→ **Task item**: The records that follow are to be copied word for word. Pictures should be omitted.

(Material for the task Opens)

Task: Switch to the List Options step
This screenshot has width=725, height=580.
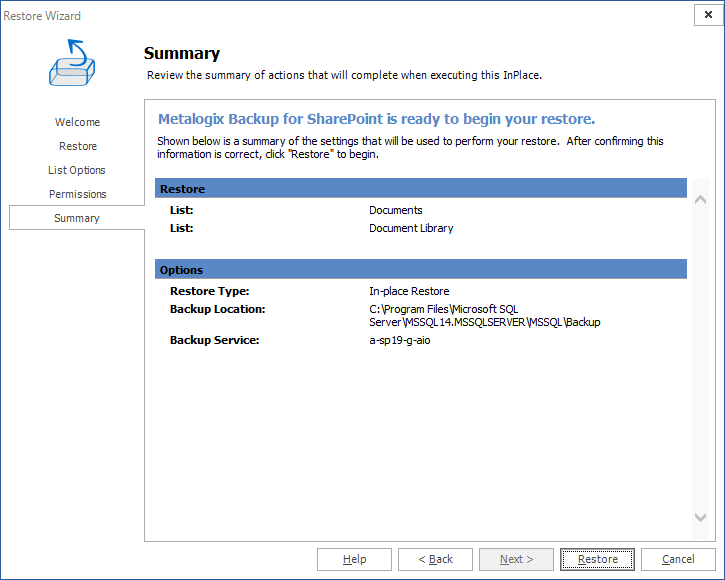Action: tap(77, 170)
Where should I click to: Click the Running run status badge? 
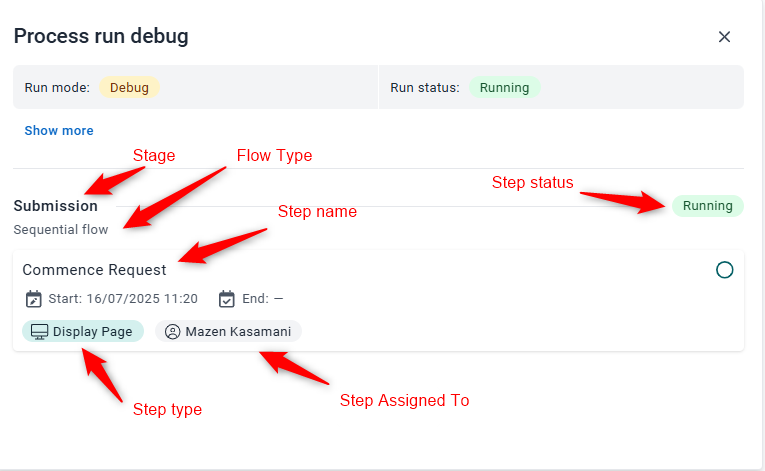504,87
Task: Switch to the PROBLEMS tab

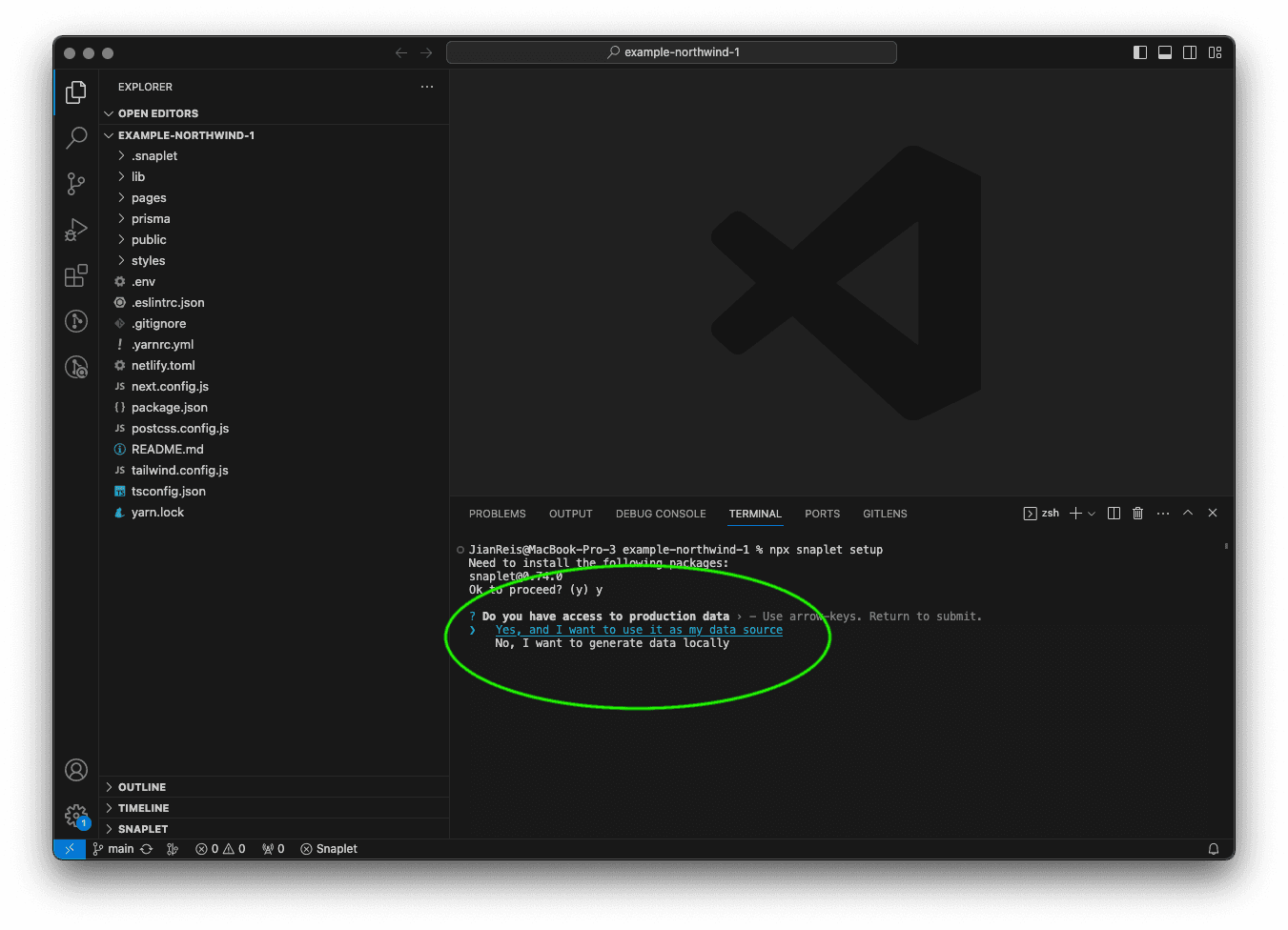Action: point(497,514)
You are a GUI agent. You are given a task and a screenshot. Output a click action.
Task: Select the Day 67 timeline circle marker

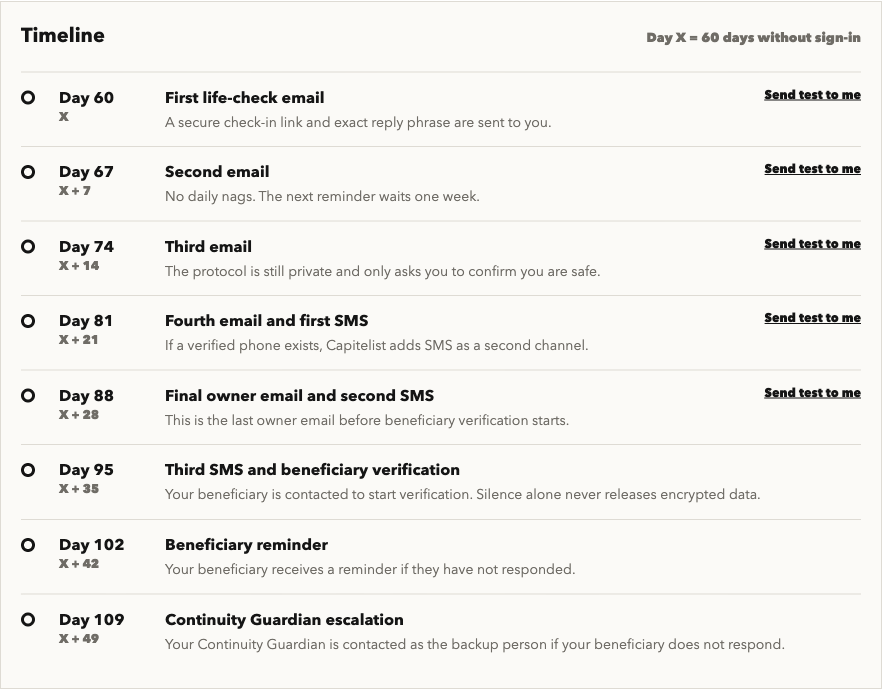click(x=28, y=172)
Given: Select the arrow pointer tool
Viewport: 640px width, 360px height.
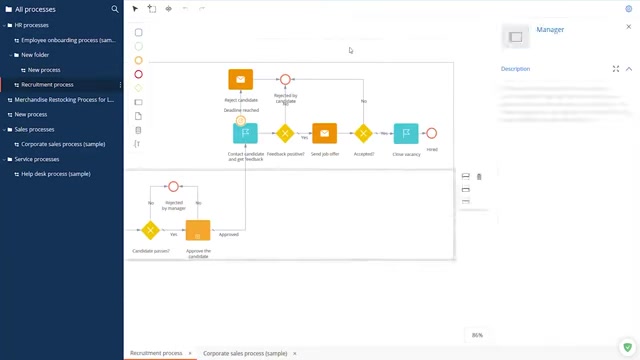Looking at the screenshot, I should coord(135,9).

(Material for the task Closes)

→ **Completed task**:
Task: Switch to the List Options step
This screenshot has width=725, height=580.
Action: tap(77, 170)
Where should I click to: Click the Running run status badge? 
504,87
Task: Switch to the PROBLEMS tab

Action: point(497,514)
You are a GUI agent. You are given a task and a screenshot. Output a click action.
Task: Select the Day 67 timeline circle marker

click(x=28, y=172)
Given: Select the arrow pointer tool
Viewport: 640px width, 360px height.
Looking at the screenshot, I should coord(135,9).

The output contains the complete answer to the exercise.